Collected data entries:
-- Opening Marker --

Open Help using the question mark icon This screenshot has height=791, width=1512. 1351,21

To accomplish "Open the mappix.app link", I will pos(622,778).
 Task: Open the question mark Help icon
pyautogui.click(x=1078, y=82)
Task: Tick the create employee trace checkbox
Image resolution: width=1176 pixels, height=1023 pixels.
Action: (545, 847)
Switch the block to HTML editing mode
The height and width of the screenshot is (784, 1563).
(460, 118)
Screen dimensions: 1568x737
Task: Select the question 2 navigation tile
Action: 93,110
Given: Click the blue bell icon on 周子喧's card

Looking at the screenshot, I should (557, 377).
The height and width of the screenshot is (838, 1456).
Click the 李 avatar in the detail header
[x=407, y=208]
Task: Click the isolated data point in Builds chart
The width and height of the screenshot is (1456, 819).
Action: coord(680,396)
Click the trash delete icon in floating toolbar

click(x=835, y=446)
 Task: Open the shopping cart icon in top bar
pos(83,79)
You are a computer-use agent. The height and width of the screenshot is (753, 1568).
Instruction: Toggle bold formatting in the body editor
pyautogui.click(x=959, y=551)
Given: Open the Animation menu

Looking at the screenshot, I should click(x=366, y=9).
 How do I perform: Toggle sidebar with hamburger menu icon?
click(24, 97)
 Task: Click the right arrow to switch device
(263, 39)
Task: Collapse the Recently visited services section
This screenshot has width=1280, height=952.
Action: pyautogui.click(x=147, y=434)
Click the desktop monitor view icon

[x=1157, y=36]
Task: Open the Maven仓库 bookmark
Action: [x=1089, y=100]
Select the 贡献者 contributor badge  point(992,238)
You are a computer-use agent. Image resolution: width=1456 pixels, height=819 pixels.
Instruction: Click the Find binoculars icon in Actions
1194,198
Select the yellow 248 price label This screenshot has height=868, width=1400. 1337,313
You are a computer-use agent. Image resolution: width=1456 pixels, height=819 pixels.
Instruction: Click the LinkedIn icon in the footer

-- Closing Marker --

PROBLEM DETAILS.
Each entry needs to be transcribed exactly.

FINISHED TASK.
Open Help using the question mark icon This screenshot has height=791, width=1512. 1351,21

To accomplish "Open the mappix.app link", I will pos(622,778).
 Task: Open the question mark Help icon
pyautogui.click(x=1078, y=82)
Task: Tick the create employee trace checkbox
Image resolution: width=1176 pixels, height=1023 pixels.
Action: (545, 847)
Switch the block to HTML editing mode
The height and width of the screenshot is (784, 1563).
(460, 118)
Screen dimensions: 1568x737
Task: Select the question 2 navigation tile
Action: 93,110
Given: Click the blue bell icon on 周子喧's card

Looking at the screenshot, I should (557, 377).
The height and width of the screenshot is (838, 1456).
Click the 李 avatar in the detail header
[x=407, y=208]
Task: Click the isolated data point in Builds chart
The width and height of the screenshot is (1456, 819).
Action: coord(680,396)
Click the trash delete icon in floating toolbar

click(x=835, y=446)
 Task: Open the shopping cart icon in top bar
pos(83,79)
You are a computer-use agent. The height and width of the screenshot is (753, 1568).
Instruction: Toggle bold formatting in the body editor
pyautogui.click(x=959, y=551)
Given: Open the Animation menu

Looking at the screenshot, I should click(x=366, y=9).
 How do I perform: Toggle sidebar with hamburger menu icon?
click(24, 97)
 Task: Click the right arrow to switch device
(263, 39)
Task: Collapse the Recently visited services section
This screenshot has width=1280, height=952.
Action: pyautogui.click(x=147, y=434)
Click the desktop monitor view icon

[x=1157, y=36]
Task: Open the Maven仓库 bookmark
Action: [x=1089, y=100]
Select the 贡献者 contributor badge  point(992,238)
You are a computer-use agent. Image resolution: width=1456 pixels, height=819 pixels.
Instruction: Click the Find binoculars icon in Actions
1194,198
Select the yellow 248 price label This screenshot has height=868, width=1400. 1337,313
You are a computer-use agent. Image resolution: width=1456 pixels, height=819 pixels.
Instruction: Click the LinkedIn icon in the footer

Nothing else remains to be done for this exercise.